The illusion of having control over our environment through technology prevents us from acknowledging the awesome gravity nature has on our lives. Although in Cultural Materialism, Marvin Harris suggests that the foundations of culture are based upon our environment; that our first level of culture, which he calls the Infrastructure, is how we use technology to deal with the environment. It makes sense then that even though we can build dams like at Chino Farms or try to settle new territories like at Jamestown, nature always controls us in the end.


My Current Chesapeake Ethic

In Bay Country, Tom Horton references the importance of context in forming ethics, so I will examine how my contexts color my current Chesapeake ethic. Personally, when I think about the Chesapeake Bay I think about home. Not any particular living space, but the natural surroundings that are familiar to me. One place that has been important in shaping the sense of home that I view the Bay with is on the Wicomico River, at my grandparents’ house. I have crabbed with my grandfather there, and fished with him in the little tributaries and creeks across the river. I have grown up playing on their beach and exploring the nearby marshes at low tide. I have an attachment to the familiarity of that place, which is aroused whenever I interact with new areas of the bay region. My context of home, however, doesn’t strictly apply to myself, but also to the crabs and fish we catch and the minnows that congregate in the shallow waters near my grandparents’ beach. It is their home, too. One strong example that reminds me of this is the pair of osprey that return every year and hatch new young. I have watched as they feed their babies and teach them to fly. I have learned to whistle to them like my grandfather, and have a neighborly affection for them.

In the preface of Bay Country, Tom Horton states that,

“We bay dwellers move in a far richer and more extensive matrix of subtle relations and ancient connections with nature than we can yet explain or admit” (Horton, XIII).

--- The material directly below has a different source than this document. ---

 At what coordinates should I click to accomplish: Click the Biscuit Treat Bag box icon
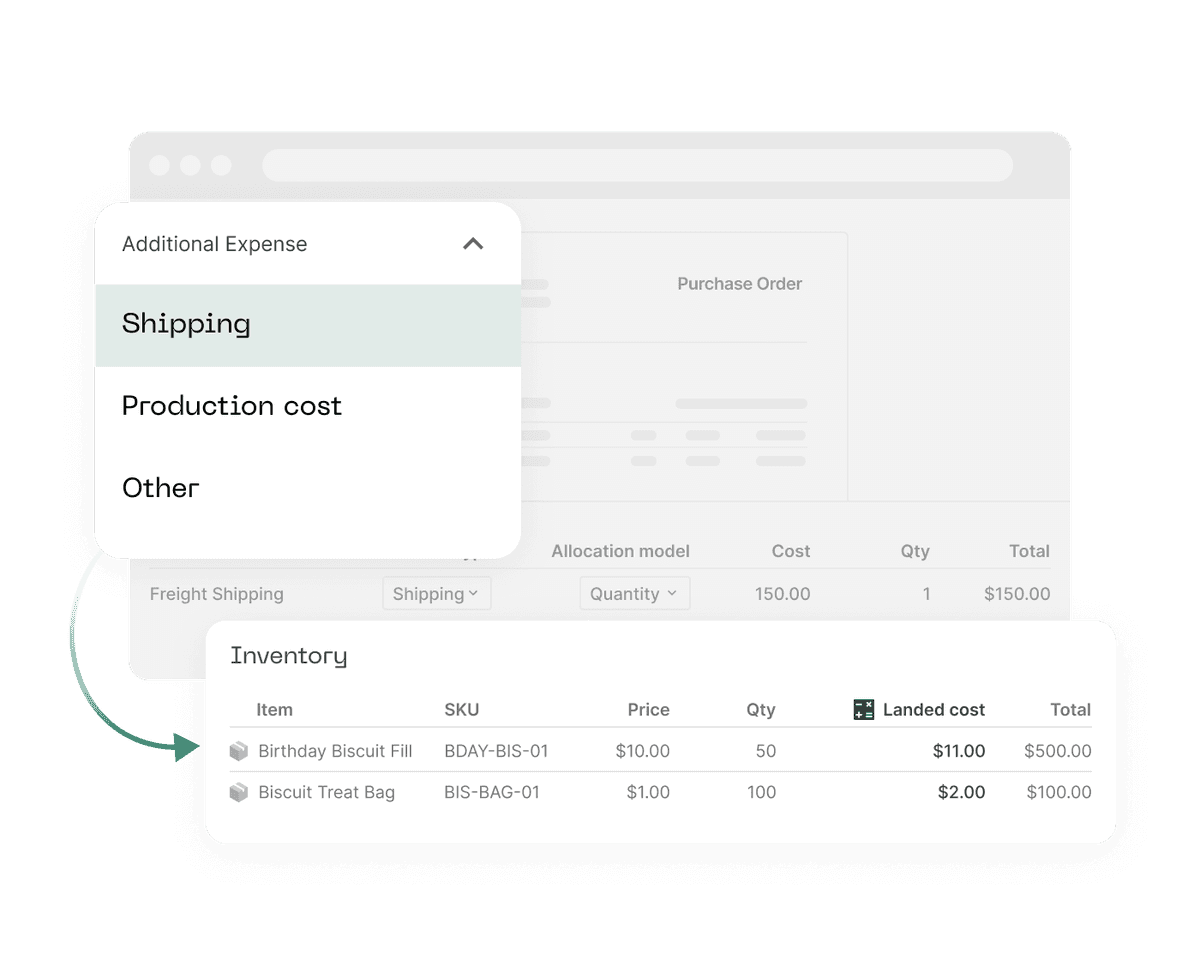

For me, this connection between nature and the feeling of home has a spiritual component. For even with a scientific understanding of a place, we can be in awe of its aesthetic depth or uncomprehending of nature’s intricacies. Once when I was very young, my family was boating home in the evening after a fireworks show and there were magical splashes of green behind our wake from our disturbance of comb jellies- it was nature’s bioluminescent finale. Witnessing a display so remote as that reminds me that I am just a tiny particle in the infinite universe, and then I zoom back in and am amazed and grateful to be here. Viewing the bay with this lens allows me to have the, “greatly expanded appreciation of all the ways in which we and nature fit together,“ that Tom Horton says we need just as much as we need our religions. (Horton, XIII)

So, after examining the context with which I relate to the Chesapeake, I broke down my ethic into three categories: be aware, be grateful, and be open. The first means that I always try to be aware of how I’m affecting the bay: what I’m putting into it, how I’m using it, for recreation, relaxation, or for securing dinner, and how I’m either helping or hurting it, by perhaps causing erosion via boat wake or helping prevent erosion by planting grasses. The second category means I appreciate the resource by not taking too much, throwing back immature female crabs so they can breed for example, and caring about its health. Lastly, be open refers to the ethical necessity that I learn as much as I can about the Chesapeake Bay and the issues and controversies surrounding it in order to uphold the first two categories of being aware and being grateful. As John Burroughs says in The Art of Seeing Things,

“the eye sees what it has the means of seeing, and its means of seeing are in proportion to the love and desire behind it” (Burroughs, 158).

Since I consider the Chesapeake a home, it is in my ethic to educate myself and continually update my knowledge: to be be aware, be grateful, and be open.